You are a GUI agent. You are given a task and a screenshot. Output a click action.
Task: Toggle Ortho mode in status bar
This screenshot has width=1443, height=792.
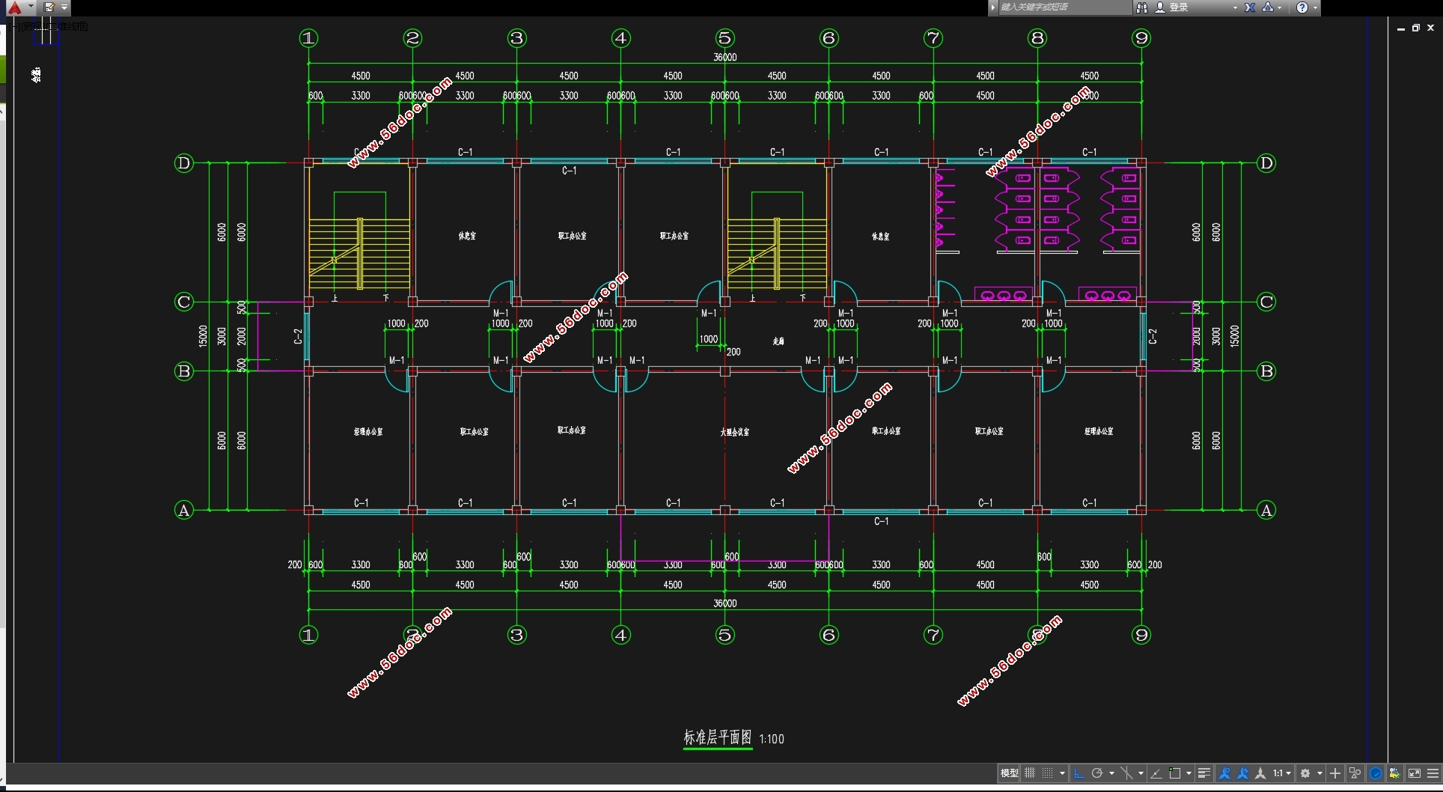1079,773
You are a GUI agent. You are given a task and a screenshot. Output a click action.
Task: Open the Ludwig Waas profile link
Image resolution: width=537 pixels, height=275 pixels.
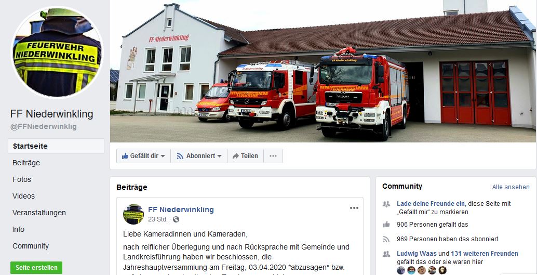click(417, 254)
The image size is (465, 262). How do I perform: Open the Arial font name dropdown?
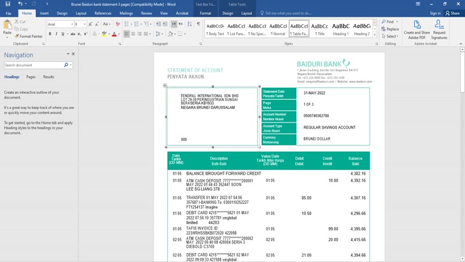tap(72, 25)
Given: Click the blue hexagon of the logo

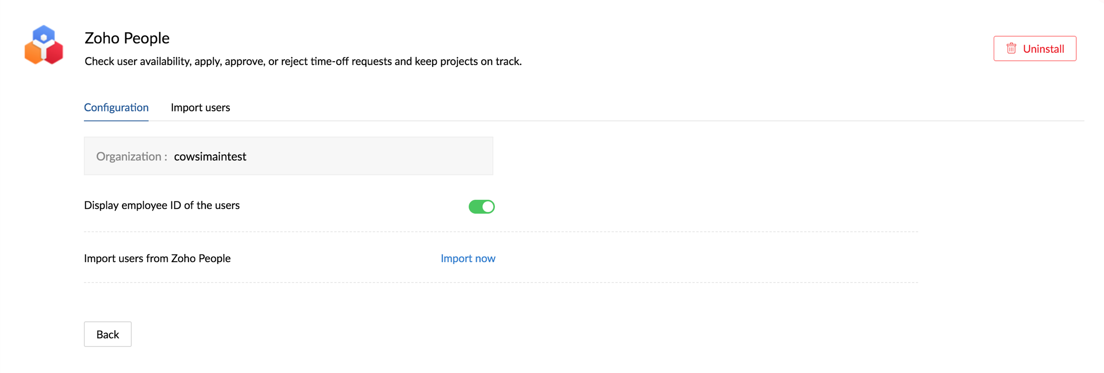Looking at the screenshot, I should pos(44,36).
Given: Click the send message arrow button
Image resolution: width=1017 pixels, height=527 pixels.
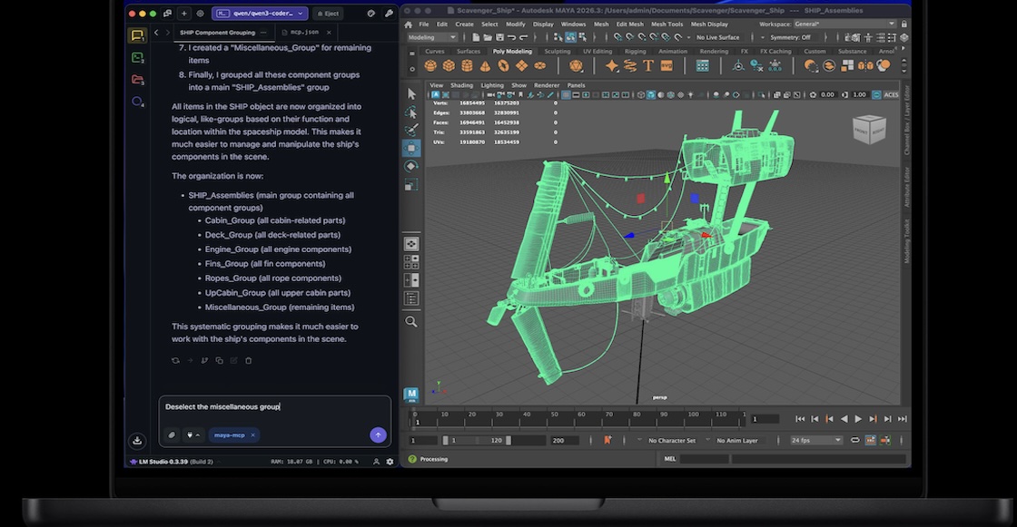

********

Give the records a second time exactly, keeping the images out.

You are a GUI agent. You are given a task and a screenshot. Output a click action.
Task: Toggle Ortho mode in status bar
This screenshot has width=1443, height=792.
1079,773
You are a GUI agent. You are given a task and a screenshot. Output a click action.
Task: Open the Ludwig Waas profile link
Image resolution: width=537 pixels, height=275 pixels.
click(417, 254)
The image size is (465, 262). How do I perform: Open the Arial font name dropdown?
tap(72, 25)
Given: Click the blue hexagon of the logo

Looking at the screenshot, I should pos(44,36).
Given: Click the send message arrow button
Image resolution: width=1017 pixels, height=527 pixels.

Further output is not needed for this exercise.